But now Mourinho is on their side. Before tonight’s game he said it was his biggest night as Spurs boss and you can understand why. Winning a trophy is something Mourinho must deliver at Spurs in order to justify Daniel Levy’s decision to sack Mauricio Pochettino and appoint someone as diametrically opposed to the Argentine’s approach.
And this win puts them into the final and gives them a great chance to do that. They’ve beaten both Manchester sides this season and with Kane & Son leading the line on the counter-attack they match up incredibly well with City who push up and take risks, while the sheer quality of their strikers will likely overwhelm The Red Devils in defence much as they did at Old Trafford when they won 1-6.
The big bananaskin was always going to be Brentford, a side full of pluck and courage and great ideas, but Mourinho’s men approached this game like it was the biggest of knockout ties in the Champions League. The strongest side was selected, the approach was as though Brentford were Barcelona or Bayern Munich.
Spurs pressed all over the pitch, they closed down spaces and drowned the Brentford forwards whenever they could. They bagged an early goal and sat on it, knowing that they only had to find that one pass to put Heung-min Son 1v1 to kill the game.
And amusingly that pass came soon after Brentford had their goal disallowed. Tanguy Ndombele guiding a gorgeous ball in behind and the lethal Korean finished with almost insulting ease. 2-0 felt like game-over, a late Brentford red card basically confirmed it.
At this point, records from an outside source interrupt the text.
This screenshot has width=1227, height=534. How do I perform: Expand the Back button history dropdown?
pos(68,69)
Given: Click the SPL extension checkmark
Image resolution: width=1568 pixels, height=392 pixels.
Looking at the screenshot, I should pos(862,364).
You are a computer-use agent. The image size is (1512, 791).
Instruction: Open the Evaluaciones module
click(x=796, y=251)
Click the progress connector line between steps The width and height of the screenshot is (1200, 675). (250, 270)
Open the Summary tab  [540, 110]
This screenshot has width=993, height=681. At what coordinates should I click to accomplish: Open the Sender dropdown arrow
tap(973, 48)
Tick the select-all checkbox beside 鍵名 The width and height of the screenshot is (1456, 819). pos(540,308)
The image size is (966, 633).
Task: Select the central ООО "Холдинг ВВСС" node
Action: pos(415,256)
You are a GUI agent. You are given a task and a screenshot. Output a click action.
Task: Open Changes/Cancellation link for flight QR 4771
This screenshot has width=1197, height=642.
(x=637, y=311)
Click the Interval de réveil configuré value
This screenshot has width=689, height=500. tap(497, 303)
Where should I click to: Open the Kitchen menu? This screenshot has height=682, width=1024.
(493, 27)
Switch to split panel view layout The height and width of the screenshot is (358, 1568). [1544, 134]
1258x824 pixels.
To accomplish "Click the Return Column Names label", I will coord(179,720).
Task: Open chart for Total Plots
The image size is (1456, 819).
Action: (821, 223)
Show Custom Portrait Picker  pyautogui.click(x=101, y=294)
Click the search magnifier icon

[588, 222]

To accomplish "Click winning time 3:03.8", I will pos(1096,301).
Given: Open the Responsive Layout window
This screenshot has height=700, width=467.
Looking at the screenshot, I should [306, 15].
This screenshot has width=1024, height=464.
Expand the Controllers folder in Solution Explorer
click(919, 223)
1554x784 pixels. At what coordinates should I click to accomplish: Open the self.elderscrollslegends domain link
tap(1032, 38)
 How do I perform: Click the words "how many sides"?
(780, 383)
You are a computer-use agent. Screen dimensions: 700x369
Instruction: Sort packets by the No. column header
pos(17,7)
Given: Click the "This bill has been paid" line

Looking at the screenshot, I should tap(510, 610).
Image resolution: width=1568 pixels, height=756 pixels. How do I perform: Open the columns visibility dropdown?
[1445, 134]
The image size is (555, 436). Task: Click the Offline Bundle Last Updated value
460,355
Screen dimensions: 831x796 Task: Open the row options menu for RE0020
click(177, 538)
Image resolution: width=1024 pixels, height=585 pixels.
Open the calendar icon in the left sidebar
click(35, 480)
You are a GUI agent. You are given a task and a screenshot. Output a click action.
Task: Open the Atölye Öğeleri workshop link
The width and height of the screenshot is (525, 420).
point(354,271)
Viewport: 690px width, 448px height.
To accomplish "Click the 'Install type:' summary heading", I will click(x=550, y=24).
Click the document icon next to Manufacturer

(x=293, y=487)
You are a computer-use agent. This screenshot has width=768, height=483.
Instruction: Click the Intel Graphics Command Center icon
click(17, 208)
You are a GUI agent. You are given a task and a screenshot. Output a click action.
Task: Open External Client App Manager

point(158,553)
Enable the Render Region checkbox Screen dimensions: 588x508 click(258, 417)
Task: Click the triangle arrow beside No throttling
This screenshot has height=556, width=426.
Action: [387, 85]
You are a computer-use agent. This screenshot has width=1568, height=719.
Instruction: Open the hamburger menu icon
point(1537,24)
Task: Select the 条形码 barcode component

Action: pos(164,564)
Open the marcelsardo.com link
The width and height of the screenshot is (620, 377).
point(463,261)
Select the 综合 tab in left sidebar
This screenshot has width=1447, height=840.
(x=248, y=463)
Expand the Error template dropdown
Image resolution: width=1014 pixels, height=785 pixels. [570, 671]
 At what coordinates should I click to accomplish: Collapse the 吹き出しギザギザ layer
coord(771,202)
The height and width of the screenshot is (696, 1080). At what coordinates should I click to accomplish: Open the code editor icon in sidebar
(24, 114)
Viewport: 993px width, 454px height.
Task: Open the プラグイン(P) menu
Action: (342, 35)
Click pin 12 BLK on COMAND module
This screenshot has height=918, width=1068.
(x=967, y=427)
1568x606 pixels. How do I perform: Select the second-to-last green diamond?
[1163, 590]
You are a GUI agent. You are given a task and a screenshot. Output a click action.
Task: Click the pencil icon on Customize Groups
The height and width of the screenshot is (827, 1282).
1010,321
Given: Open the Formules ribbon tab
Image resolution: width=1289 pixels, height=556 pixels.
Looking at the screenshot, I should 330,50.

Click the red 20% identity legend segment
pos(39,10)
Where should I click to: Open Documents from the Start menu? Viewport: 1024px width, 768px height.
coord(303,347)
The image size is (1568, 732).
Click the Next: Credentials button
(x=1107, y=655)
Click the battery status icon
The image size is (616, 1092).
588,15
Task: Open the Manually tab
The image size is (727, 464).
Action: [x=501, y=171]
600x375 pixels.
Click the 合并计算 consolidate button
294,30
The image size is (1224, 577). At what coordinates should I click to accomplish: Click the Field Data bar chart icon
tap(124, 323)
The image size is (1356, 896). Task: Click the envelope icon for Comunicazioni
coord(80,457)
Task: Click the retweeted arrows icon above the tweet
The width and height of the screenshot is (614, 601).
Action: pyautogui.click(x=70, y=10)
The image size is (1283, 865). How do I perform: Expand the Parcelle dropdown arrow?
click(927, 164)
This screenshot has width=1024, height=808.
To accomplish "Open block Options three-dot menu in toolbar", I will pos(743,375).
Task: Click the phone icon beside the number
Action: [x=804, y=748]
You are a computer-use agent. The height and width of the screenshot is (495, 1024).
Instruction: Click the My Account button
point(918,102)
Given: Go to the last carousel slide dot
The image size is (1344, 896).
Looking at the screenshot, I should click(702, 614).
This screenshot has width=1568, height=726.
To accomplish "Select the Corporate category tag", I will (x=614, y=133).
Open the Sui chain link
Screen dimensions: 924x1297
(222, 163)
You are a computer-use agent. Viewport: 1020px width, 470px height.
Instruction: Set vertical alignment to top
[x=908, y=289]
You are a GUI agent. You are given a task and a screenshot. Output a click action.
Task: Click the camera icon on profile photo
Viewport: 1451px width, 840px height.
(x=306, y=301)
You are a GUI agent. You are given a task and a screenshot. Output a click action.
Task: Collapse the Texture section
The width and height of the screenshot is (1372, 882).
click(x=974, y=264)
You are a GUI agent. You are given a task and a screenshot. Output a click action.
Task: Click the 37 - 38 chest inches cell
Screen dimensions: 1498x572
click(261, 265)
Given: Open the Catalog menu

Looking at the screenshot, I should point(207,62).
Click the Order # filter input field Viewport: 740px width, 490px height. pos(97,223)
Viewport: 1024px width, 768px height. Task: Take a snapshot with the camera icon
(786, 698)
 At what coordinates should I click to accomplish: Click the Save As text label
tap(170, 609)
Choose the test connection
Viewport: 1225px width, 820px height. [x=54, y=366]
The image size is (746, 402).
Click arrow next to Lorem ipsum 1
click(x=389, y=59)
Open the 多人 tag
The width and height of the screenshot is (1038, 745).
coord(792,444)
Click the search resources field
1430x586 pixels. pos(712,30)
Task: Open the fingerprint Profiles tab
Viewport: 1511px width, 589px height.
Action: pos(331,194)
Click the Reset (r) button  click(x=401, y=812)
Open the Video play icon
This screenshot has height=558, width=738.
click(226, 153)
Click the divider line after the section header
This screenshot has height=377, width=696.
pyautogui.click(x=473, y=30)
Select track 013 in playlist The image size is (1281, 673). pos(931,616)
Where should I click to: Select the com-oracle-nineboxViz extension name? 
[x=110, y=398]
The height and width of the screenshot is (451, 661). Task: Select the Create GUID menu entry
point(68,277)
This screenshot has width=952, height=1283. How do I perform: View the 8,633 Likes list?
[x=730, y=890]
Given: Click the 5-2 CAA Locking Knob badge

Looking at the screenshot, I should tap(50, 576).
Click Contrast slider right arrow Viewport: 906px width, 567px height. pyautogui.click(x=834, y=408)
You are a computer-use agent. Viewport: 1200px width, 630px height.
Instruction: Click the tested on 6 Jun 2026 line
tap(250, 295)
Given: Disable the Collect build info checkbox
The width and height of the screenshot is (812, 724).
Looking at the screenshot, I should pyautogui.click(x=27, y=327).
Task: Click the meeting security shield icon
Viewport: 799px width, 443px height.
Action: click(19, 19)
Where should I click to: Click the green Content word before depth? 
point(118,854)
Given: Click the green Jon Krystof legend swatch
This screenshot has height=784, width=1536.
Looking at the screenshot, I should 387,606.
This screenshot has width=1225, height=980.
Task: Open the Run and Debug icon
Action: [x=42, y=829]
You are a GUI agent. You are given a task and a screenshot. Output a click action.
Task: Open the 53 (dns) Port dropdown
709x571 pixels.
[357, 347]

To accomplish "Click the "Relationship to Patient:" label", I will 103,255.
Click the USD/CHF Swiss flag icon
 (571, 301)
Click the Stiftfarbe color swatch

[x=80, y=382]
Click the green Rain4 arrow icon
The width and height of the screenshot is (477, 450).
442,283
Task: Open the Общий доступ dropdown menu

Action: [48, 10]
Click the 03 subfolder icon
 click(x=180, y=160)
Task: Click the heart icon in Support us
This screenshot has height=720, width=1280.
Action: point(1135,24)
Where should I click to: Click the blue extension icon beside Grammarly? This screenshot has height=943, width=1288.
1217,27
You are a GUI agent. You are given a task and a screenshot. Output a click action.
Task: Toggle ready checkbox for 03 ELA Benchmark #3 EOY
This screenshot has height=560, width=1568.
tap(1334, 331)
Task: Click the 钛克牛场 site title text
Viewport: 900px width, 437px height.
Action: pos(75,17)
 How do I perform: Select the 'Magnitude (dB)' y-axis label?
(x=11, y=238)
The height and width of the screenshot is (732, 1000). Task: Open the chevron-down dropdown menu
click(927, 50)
“We’re prepared to suffer in the right moments, if we have to” said Eric Dier post-match, and it was a game that felt like that. And the way in which Spurs happily adopted this mentality while never letting go of their counter-attack stands them in good stead for the eventual grudge match final, where José Mourinho either takes on the last club to sack him in Manchester United or his arch-nemesis Pep Guardiola. Either one would provide the Portuguese coach the extra motivation to have his club put in another fearsome and formidable defensive display, and with Kane & Son on the counter anything is possible.
The Spurs go marching on!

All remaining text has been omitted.